Exercise inputs Block Start
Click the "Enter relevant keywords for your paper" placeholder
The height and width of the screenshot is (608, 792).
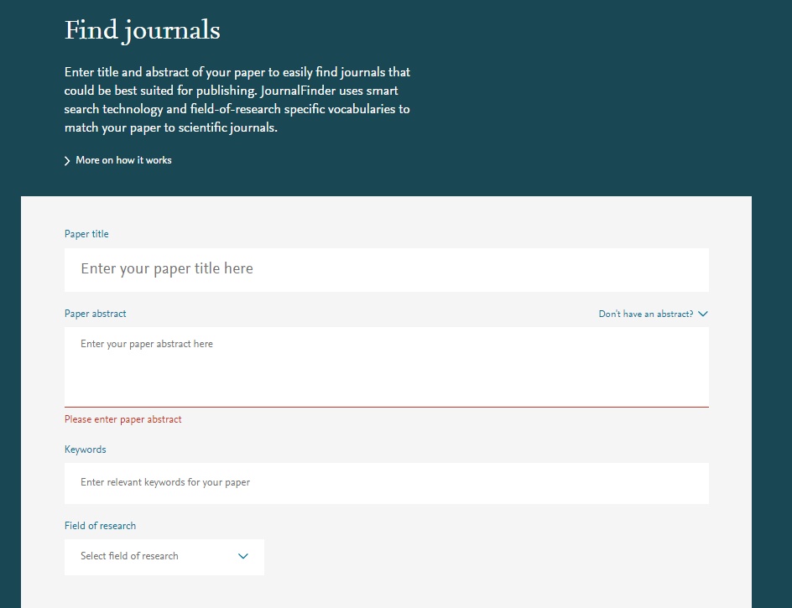click(x=164, y=483)
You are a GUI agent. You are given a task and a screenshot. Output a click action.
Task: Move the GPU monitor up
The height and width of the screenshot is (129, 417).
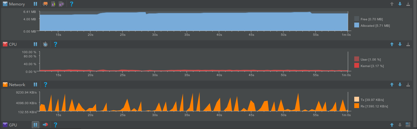click(392, 124)
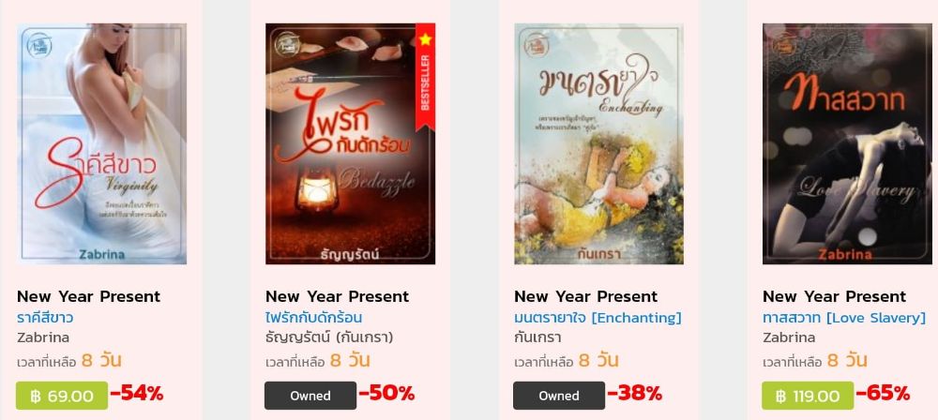Image resolution: width=938 pixels, height=420 pixels.
Task: Click author Zabrina under ทาสสวาท
Action: coord(789,338)
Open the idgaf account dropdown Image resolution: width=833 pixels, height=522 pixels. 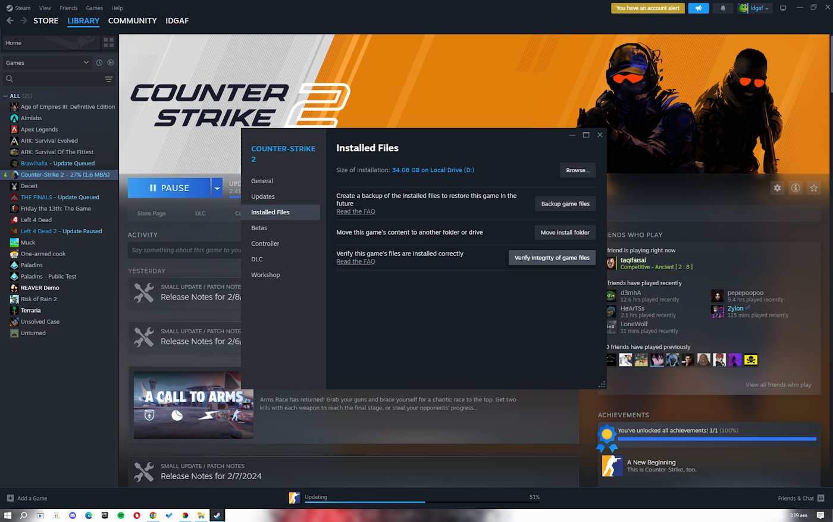click(754, 8)
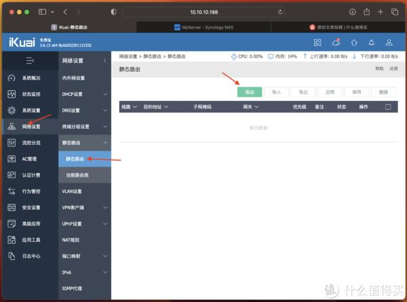Expand the DHCP设置 submenu
The height and width of the screenshot is (302, 407).
(x=105, y=94)
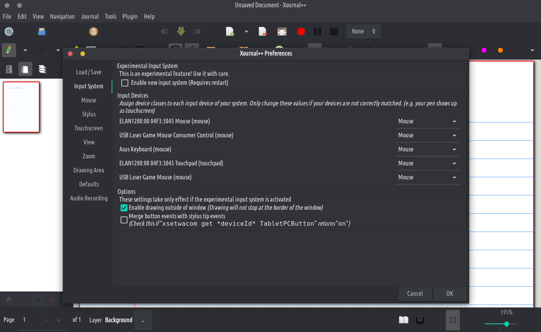Check Merge button events with stylus tip
Image resolution: width=541 pixels, height=332 pixels.
click(x=124, y=220)
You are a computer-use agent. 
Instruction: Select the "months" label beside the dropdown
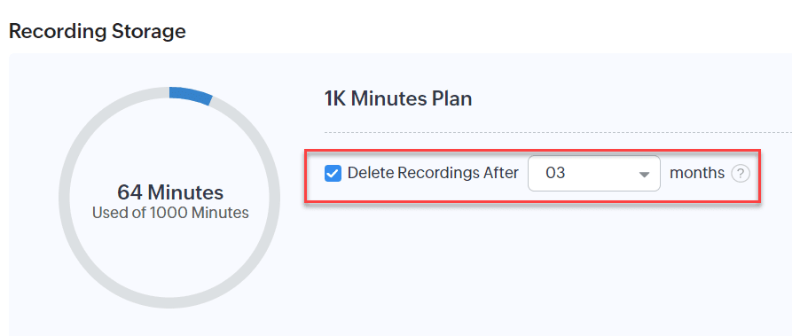(697, 173)
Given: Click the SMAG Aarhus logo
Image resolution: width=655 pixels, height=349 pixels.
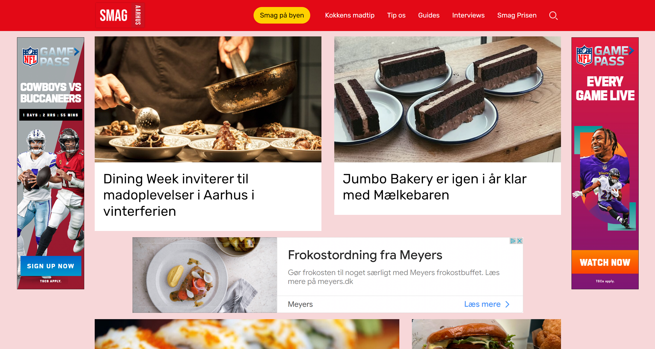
Exercise inputs Block End
One number is the whole answer: how many lines in the records contain "agent".

* _Task answer_: 2